Chapter 1 or 3
THE END OF THE STAND-ALONE INVESTMENT BANKING INDUSTRY
Until 1999, the Glass-Steagall Act had prohibited U.S. banks from both accepting deposits and underwriting securities. In other words, it forced a separation of the commercial and investment banking industries. But when Glass-Steagall was repealed, many large commercial banks began to transform themselves into “universal banks” that could offer a full range of commercial and investment banking services. In some cases, commercial banks started their own investment banking divisions from scratch, but more commonly they expanded through merger. For example, Chase Manhattan acquired J.P. Morgan in 2000 to form JPMorgan-Chase. Similarly, Citigroup merged in 1998 with the Travelers Group, which in turn was the parent company of Salomon Smith Barney. The merger allowed Citigroup to offer wealth management, brokerage, investment banking, and asset management services to its clients. (A decade later, in 2009, following large losses, and under pressure to raise funds, Citigroup decided to spin off its Smith Barney brokerage to a joint venture controlled by Morgan Stanley.)

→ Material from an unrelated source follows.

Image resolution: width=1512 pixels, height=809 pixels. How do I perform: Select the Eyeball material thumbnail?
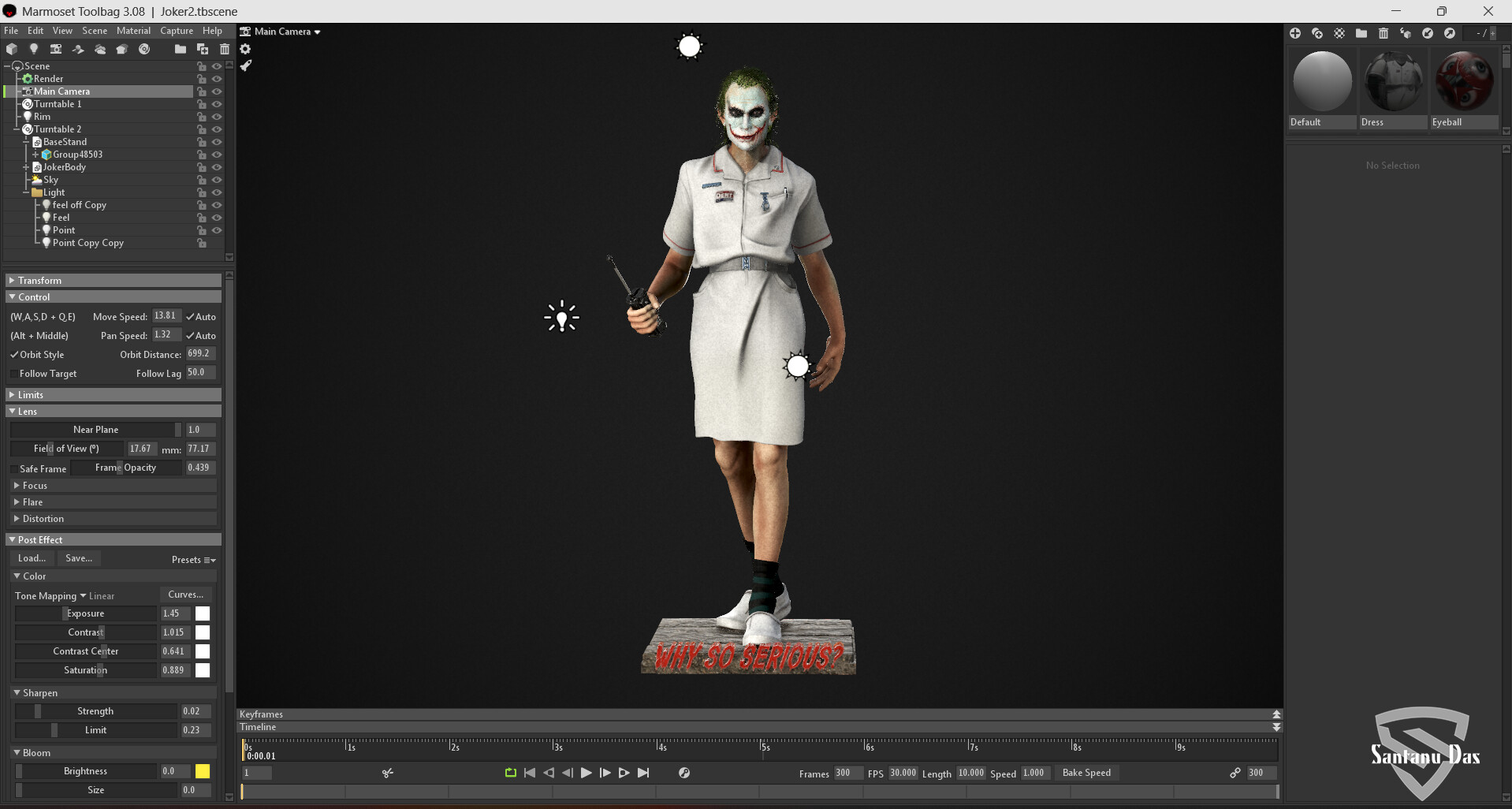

Most of Europe had never forced the separation of commercial and investment banking, so their giant banks such as Credit Suisse, Deutsche Bank, HSBC, and UBS had long been universal banks. Until 2008, however, the stand-alone investment banking sector in the U.S. remained large and apparently vibrant, including such storied names as Goldman Sachs, Morgan-Stanley, Merrill Lynch, and Lehman Brothers.
But the industry was shaken to its core in 2008, when several investment banks were beset by enormous losses on their holdings of mortgage-backed securities. In March, on the verge of insolvency, Bear Stearns was merged into JPMorgan Chase. On September 14, Merrill Lynch, also suffering steep mortgage-related losses, negotiated an agreement to be acquired by Bank of America. The next day, Lehman Brothers entered into the largest bankruptcy in U.S. history, having failed to find an acquirer who was able and willing to rescue it from its steep losses. The next week, the only two remaining major independent investment banks, Goldman Sachs and Morgan Stanley, decided to convert from investment banks to traditional bank holding companies. In doing so, they became subject to the supervision of national bank regulators such as the Federal Reserve and the far tighter rules for
1capital adequacy that govern commercial banks. The firms decided that the greater stability
they would enjoy as commercial banks, particularly the ability to fund their operations through bank deposits and access to emergency borrowing from the Fed, justified the conversion. These mergers and conversions marked the effective end of the independent investment banking industry—but not of investment banking. Those services now will be supplied by the large universal banks.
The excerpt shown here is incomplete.